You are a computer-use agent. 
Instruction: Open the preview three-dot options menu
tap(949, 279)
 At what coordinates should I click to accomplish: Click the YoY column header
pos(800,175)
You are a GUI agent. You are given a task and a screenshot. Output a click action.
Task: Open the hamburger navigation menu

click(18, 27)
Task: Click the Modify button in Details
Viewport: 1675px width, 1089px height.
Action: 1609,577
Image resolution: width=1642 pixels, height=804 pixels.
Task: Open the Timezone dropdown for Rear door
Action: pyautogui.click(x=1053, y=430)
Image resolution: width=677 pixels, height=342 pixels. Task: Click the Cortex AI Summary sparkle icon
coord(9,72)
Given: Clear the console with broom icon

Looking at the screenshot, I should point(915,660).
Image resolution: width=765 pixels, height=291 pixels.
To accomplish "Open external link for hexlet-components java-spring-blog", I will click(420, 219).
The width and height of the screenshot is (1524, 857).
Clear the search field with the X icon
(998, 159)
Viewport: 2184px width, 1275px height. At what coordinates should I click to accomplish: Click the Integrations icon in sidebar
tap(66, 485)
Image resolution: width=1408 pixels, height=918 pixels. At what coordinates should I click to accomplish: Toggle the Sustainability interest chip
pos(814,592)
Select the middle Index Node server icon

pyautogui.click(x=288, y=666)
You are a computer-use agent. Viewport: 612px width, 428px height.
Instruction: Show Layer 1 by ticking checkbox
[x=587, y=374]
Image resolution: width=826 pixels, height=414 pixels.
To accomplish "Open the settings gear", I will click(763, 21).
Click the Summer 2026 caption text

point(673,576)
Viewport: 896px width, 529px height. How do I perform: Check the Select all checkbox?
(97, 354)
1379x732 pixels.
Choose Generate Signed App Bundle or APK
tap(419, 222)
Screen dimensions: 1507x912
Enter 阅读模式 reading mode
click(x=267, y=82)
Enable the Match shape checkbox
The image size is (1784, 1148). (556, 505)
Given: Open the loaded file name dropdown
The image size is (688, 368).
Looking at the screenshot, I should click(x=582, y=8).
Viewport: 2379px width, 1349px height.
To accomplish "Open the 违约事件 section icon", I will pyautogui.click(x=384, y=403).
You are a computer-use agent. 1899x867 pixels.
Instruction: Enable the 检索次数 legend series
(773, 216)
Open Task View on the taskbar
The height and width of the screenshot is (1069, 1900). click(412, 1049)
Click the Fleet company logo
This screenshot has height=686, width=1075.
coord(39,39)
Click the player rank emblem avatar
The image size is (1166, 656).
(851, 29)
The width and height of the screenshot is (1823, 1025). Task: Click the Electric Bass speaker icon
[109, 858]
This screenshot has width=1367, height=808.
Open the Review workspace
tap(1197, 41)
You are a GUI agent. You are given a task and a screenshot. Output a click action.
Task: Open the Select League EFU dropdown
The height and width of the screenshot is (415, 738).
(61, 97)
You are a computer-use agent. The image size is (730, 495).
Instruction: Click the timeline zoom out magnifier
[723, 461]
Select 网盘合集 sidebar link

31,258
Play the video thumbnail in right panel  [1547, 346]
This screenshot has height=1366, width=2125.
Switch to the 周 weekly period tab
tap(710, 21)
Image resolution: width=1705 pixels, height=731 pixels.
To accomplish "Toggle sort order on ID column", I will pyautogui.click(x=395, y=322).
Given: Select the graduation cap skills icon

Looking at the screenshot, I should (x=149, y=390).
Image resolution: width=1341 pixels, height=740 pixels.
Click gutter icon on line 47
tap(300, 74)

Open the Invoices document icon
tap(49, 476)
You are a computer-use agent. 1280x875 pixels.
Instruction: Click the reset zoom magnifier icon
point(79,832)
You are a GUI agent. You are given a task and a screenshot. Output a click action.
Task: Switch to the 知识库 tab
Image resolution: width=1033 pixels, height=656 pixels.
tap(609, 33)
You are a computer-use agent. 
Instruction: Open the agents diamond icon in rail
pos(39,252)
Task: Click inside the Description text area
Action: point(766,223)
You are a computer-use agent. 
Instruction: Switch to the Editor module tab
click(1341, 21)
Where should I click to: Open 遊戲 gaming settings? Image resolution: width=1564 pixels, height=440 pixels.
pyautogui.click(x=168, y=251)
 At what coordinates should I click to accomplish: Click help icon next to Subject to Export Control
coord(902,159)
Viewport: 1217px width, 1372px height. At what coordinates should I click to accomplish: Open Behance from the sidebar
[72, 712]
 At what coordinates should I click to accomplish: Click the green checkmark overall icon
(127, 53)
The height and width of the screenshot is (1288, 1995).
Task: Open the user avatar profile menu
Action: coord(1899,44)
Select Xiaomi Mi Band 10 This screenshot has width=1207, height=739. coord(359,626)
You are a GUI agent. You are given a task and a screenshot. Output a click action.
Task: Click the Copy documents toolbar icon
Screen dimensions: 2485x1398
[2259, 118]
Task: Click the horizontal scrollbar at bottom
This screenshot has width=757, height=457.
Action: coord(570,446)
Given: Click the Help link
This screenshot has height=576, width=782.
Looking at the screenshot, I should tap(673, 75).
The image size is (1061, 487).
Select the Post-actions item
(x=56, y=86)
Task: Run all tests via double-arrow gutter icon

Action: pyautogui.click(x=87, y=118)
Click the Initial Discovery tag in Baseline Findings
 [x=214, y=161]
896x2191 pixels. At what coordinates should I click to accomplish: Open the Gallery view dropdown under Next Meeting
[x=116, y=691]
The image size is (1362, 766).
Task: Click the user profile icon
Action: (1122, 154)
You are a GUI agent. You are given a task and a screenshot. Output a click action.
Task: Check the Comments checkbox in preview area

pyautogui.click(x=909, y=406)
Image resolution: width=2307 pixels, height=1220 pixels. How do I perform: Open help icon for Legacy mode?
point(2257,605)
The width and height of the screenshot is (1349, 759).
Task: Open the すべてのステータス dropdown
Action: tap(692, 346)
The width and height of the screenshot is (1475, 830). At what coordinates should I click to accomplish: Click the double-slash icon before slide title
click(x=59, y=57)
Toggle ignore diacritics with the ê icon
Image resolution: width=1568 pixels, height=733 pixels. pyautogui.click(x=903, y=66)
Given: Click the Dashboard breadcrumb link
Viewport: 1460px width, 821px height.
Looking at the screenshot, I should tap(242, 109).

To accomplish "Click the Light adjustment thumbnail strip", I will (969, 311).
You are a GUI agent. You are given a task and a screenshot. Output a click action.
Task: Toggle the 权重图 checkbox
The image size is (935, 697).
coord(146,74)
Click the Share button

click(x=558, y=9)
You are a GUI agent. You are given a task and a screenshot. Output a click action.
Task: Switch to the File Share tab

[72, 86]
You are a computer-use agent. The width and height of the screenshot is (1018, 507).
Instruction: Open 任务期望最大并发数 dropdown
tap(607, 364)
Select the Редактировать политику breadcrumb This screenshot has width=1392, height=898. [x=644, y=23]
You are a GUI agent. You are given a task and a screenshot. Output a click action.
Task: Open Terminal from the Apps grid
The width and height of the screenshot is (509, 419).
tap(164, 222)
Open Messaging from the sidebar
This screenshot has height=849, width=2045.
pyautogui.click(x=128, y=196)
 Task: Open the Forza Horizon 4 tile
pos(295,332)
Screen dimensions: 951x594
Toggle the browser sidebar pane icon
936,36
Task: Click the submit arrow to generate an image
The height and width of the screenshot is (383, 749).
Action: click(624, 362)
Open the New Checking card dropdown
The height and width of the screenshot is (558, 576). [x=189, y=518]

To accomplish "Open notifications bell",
★ ★ ★
## Task prompt
In the listing, find all lines with the string "thumbnail" and copy them.

## Solution for this problem
Play the video thumbnail in right panel  [1547, 346]
To accomplish "Click the Light adjustment thumbnail strip", I will (969, 311).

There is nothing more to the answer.